The committee agreed to timetables for setting up offices and coordinating the review processes of the various groups, including a review of participant funding applications, the release of a final draft environmental impact assessment EIA by June 1, and the appointment of a seven-person joint review panel.

The committee represents the Inuvialuit Game Council, Mackenzie Valley Environmental Impact Review Board, Mackenzie Valley Land and Water Board, NWT Water Board, Canadian Environmental Assessment Agency, and the National Energy Board.

The Inuvik-based Northern Gas Project Secre-tariat also was established to coordinate public involvement with easy access to environmental assessment and regulatory review information.
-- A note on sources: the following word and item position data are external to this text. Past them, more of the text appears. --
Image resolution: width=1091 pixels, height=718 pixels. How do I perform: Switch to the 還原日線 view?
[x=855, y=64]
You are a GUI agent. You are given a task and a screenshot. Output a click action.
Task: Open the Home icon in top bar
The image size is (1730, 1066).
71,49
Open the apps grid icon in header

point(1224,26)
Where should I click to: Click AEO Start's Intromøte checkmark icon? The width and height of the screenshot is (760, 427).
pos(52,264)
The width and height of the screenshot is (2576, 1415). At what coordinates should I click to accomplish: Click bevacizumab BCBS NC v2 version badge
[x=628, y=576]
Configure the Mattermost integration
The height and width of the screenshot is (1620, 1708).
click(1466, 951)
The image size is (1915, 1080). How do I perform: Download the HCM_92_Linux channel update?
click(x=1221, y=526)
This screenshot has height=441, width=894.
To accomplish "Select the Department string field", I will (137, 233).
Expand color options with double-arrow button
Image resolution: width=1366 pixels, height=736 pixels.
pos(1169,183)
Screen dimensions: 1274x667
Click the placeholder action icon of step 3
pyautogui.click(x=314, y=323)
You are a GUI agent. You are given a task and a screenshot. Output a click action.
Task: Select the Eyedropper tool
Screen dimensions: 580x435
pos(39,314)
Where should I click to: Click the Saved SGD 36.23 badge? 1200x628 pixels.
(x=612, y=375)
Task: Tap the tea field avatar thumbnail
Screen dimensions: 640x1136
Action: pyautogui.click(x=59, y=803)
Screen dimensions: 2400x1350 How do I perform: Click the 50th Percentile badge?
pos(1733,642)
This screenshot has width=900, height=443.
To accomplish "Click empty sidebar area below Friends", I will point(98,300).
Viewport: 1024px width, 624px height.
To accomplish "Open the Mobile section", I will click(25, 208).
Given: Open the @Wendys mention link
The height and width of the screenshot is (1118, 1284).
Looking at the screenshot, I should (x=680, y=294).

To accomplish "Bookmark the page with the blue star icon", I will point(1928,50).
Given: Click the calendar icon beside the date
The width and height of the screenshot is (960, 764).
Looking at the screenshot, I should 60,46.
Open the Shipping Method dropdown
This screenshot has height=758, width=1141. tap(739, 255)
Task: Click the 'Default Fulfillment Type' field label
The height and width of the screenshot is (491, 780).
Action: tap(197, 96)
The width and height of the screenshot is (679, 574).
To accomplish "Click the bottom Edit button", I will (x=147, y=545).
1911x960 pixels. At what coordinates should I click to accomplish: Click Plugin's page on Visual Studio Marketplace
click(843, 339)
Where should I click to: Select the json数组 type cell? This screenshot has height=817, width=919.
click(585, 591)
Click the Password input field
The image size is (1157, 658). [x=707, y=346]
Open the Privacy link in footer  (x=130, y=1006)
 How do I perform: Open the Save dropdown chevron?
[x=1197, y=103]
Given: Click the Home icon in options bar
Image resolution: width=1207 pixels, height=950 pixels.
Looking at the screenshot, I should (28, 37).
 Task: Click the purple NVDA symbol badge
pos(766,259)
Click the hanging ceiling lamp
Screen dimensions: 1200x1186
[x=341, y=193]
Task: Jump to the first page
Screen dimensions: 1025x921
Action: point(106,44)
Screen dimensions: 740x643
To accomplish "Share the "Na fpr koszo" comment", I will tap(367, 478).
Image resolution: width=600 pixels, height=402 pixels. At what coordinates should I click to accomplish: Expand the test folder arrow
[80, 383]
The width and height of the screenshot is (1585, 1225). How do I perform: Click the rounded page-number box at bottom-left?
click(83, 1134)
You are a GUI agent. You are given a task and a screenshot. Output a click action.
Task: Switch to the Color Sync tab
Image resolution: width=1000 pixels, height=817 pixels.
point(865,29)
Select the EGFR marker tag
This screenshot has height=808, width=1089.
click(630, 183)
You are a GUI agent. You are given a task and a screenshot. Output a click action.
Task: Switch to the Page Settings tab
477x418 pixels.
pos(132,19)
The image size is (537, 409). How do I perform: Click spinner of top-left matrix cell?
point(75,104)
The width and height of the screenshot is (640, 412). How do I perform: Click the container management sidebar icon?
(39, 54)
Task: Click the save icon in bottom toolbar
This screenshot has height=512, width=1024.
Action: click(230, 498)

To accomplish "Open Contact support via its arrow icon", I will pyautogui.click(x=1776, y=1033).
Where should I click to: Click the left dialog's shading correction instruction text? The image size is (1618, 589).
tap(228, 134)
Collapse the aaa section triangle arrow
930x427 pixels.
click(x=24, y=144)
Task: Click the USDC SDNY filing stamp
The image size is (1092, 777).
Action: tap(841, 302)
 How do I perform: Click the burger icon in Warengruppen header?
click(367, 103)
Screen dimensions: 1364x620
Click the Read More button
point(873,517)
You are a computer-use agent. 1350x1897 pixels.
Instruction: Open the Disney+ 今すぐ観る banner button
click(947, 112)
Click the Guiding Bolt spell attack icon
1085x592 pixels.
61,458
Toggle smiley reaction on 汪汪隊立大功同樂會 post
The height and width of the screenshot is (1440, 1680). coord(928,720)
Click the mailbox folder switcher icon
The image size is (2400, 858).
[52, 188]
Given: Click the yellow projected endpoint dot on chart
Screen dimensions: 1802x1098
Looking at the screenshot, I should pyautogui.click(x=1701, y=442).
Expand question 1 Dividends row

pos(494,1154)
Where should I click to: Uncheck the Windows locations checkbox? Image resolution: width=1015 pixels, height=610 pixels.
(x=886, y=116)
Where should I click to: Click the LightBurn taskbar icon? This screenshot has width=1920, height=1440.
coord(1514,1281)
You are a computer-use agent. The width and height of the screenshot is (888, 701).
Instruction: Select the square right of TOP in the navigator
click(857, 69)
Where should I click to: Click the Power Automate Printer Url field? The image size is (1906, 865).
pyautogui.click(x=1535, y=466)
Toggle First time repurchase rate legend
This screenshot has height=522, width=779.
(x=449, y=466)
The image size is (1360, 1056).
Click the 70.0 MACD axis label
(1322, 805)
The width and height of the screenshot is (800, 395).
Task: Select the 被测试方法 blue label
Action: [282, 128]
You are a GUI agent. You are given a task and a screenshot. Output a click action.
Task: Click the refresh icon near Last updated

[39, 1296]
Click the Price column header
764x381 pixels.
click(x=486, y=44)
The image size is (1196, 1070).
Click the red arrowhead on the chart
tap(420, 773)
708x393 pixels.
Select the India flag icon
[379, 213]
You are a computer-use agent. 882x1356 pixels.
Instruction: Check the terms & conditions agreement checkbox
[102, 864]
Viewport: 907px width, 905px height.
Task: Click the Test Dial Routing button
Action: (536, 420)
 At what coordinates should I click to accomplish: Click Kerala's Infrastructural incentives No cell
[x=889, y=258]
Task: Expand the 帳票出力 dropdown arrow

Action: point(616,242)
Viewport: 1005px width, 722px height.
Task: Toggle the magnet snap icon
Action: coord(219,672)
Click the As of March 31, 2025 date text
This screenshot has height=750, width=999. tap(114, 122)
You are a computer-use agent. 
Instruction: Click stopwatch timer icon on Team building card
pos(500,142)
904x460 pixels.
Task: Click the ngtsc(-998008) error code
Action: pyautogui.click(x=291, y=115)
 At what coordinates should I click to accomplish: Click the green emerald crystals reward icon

More than 20 pipeline companies filed a motion Mar. 15 for rehearing en banc regarding the recent Fifth Circuit Court of Appeals decision that they must bear the costs for removing and relocating pipelines affected by the Port of Houston Authority's joint project with the US Army Corps of Engineers to deepen and widen the Houston Ship Channel. "We strongly believe that both federal and state law require reimbursement," said Denis Calabrese, spokesman for the pipeline companies. In 2002, US District Judge Lynn N. Hughes had ruled that the Port is responsible under both federal and Texas law for 100% of the pipeline relocation costs, which total $70 million for 70 pipelines' relocation. The Port appealed this ruling to the Fifth Circuit, which reversed the decision Jan. 30 (OGJ Online, Feb. 6, 2004).